◆ **SELECTED PASSAGE**:
[start]
Flip Flops (1 Viewer)

[hys]

can someone explain a FLIP FLOP works

i try to a truth table for the NAND flip flop

but i didnt get the right results

 

[sunny]

Do you know some electronics?

If so...you can draw out a schematic for the NAND gate flip flop and logically work it out.

There are also many types of flip flops: RS, D, T, and JK

 

[hys]

Yeah, i've been looking at the schematic diagrams

and truth tables and i've been tracing the data

but i can't get it to match can someone send some resources


i'm reading from page 364 and 365 of the PEC Samuel Davis SDD book.

 

[fatmuscle]

if I can scam the UTS java thing, I will

it's a great learning too for Logic gates

 

[hys]

wot UTS java thing

 

[SamD]

The operation of flip-flops (or more correctly, the latch or storage or feedback part of the flip-flop) is difficult to explain fully in a textbook. An interactive demo is what's really needed, a good one, with good explanations can be found at

http://www.play-hookey.com/digital/rs_nand_latch.html

Hope this helps.

Sam

 

[gandalf]

Flip flops will make more sense if you actually build one.

This link has a java applet which allows you to build circuit diagrams online. you can then "run" them to see what happens.

When you build your flip flop, you should find that when the power is initially off, there will be no "light" on the output side. When you apply power the light will go on. Miraculously, when you "switch off the power", the light will "stay on" .. ie, if the "light" represents a bit, we have stored a "bit" of information. Therefore, the flip flop is the basis for all of the RAM inside the computer you are using now ... pretty cool.

The site also has simulations of all of the searches and sorts in the syllabus, as well as heaps of other really interesting stuff.

 

[hys]

from page 364 and 365 of the PEC Samuel Davis SDD book.

does the positions of S or R matter... ( that is either top left or right)

 

[gandalf]

ummm ... errr .... I dont have that book, so I can't tell from here ... perhaps if you hold it up to the screen .... *smiles*

 

[hys]

Sorry this is the RS NAND layout they used in the book..

and i just used that layout to draw those pictures...

i will post RS NOR on following post

 

[hys]

Sorry this is the RS NOR layout they used in the book..

and i just used that layout to draw those pictures...

 

[gandalf]

Well, I could tell you the answer, but why dont you put the diagram into the java applet whose link I gave you above and find out for your self.


;-)



(Doesn't that just sound like a teacher ?!?!)

 

[hys]

yeah it works. depending on how you look at it...

but does it matter which way u do in the HSC

 

[SamD]

The important thing to remember is that the resting state of the RS NOR latch is when both inputs are zero. This is the way the latch is for most of its life. It is only when you wish to alter the bit stored that a pulse (one) is applied to the appropriate input. If voltage is applied to the Set (S) input then the latch stores a 1, which is read or output at Q. If voltage (one) is applied to the Reset (R) input then the latch will store a zero (read at Q). The latch continues to store its value for as long as both inputs remain as zeros. Simultaneous inputs of 1 at both S and R are not allowed as this results in unpredictable behaviour.

An RS NAND latch behaves in a similar way but the inputs need to be reversed to achieve the same results. This is why the inputs for an RS NAND latch are labelled as S bar and R bar rather than just S and R.

If you're using my book the details of how the 1 is clocked into the latch reliably and also how the illegal 1 1 input is avoided are explained on pages 365 and 366.

Let me know if you have any more questions.

Hope this helps,

Sam
[end]
◆ **REQUIRED WORK**: From the flip-flop thread, extract the section starting with "Sorry this is the RS NAND" and going on through "NOR layout they used in the book..", word for word. The listing comes from a separate source.

◆ **PROVIDED RECORDS**:
[start]
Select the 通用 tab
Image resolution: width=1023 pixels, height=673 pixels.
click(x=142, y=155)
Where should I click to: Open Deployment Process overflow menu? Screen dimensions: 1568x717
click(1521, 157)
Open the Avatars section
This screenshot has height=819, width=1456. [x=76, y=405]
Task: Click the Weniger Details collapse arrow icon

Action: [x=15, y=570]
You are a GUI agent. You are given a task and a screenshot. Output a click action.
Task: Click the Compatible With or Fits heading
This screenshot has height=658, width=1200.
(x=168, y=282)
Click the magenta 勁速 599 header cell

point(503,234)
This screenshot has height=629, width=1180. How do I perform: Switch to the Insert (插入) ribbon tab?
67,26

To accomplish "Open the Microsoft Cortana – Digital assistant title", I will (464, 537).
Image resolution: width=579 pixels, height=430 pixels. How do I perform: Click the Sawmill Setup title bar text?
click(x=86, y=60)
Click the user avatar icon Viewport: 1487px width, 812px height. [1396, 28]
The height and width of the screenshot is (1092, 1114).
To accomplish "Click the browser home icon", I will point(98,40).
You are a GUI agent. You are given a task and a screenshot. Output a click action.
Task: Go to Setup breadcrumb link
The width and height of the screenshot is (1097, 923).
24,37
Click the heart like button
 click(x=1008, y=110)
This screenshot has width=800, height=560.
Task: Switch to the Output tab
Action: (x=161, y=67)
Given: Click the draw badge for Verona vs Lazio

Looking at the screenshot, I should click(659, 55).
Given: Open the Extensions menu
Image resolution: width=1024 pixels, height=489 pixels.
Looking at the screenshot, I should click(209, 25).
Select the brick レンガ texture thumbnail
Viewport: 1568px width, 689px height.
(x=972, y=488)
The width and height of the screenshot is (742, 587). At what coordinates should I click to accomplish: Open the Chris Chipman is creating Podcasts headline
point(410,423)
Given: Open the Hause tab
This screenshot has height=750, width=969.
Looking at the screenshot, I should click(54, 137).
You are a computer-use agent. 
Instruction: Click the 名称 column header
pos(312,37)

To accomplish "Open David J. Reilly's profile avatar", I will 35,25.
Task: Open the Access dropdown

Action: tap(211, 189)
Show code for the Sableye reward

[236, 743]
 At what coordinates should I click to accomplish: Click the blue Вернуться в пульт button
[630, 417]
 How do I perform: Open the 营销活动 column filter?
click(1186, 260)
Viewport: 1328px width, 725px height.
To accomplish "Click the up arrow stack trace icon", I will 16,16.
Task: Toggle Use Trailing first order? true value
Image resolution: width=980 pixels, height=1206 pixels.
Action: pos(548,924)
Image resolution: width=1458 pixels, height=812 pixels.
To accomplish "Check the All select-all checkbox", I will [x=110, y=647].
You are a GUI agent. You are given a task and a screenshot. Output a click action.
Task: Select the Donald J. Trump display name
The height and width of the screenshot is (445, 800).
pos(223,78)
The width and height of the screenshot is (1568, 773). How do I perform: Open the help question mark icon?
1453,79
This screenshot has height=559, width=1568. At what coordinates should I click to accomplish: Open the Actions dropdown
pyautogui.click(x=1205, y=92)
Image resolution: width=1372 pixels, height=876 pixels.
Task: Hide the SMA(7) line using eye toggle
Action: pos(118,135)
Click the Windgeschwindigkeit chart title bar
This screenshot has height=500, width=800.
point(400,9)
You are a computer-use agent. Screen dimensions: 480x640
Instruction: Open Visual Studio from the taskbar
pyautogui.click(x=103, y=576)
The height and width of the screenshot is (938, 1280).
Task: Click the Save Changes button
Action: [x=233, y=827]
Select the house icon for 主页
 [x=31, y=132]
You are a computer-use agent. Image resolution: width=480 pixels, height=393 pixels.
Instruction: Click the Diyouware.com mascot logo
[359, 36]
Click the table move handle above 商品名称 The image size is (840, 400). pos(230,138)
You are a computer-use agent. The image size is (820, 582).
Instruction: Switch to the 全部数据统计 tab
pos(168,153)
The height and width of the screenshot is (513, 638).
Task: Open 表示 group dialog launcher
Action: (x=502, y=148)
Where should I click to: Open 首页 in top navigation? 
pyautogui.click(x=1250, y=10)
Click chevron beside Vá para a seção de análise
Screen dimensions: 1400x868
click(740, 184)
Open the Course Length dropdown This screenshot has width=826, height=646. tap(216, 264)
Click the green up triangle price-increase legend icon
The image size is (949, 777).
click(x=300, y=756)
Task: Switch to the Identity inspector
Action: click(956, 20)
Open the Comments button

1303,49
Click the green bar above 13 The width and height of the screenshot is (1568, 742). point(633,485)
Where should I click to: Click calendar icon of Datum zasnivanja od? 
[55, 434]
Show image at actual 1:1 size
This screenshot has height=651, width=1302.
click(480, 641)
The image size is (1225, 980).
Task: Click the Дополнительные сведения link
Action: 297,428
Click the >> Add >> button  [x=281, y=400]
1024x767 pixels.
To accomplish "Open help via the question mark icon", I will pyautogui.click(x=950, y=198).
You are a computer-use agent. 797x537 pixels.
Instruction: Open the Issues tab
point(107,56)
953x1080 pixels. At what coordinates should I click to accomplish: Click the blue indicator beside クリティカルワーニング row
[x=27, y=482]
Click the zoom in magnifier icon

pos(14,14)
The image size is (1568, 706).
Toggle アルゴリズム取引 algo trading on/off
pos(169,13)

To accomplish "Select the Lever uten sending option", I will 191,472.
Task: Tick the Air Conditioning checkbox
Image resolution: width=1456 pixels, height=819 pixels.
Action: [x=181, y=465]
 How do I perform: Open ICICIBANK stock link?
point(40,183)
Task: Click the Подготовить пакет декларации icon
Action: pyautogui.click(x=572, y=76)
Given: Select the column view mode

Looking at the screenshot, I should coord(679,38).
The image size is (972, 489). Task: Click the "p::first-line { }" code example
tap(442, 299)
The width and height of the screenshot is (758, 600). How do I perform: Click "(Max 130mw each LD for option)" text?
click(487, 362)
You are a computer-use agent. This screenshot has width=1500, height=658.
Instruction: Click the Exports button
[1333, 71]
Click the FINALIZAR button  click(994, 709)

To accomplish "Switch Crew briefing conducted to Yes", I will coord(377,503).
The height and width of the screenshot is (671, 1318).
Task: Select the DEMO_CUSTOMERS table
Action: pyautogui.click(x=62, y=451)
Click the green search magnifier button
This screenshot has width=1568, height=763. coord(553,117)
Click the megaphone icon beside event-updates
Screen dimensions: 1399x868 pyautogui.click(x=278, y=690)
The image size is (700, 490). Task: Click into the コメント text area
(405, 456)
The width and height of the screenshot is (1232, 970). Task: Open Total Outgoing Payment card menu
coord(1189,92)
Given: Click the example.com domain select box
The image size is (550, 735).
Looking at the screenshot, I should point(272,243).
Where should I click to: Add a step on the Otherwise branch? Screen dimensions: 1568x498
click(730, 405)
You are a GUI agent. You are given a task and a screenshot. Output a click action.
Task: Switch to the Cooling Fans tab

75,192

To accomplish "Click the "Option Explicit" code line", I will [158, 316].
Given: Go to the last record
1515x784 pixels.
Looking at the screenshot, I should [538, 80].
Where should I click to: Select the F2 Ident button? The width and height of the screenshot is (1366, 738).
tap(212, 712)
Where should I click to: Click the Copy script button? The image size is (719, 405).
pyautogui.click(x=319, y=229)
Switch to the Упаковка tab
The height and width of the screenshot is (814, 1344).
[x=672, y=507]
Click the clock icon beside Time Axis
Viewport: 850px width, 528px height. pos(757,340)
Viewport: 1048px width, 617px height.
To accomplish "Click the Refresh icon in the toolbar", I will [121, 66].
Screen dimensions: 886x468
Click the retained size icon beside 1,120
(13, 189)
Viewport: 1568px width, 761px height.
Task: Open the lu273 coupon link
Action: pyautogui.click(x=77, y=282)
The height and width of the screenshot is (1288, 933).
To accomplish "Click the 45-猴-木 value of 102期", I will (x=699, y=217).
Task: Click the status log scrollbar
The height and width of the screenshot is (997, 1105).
[end]
◆ **RESULT**:
Sorry this is the RS NAND layout they used in the book..

and i just used that layout to draw those pictures...

i will post RS NOR on following post

 

[hys]

Sorry this is the RS NOR layout they used in the book..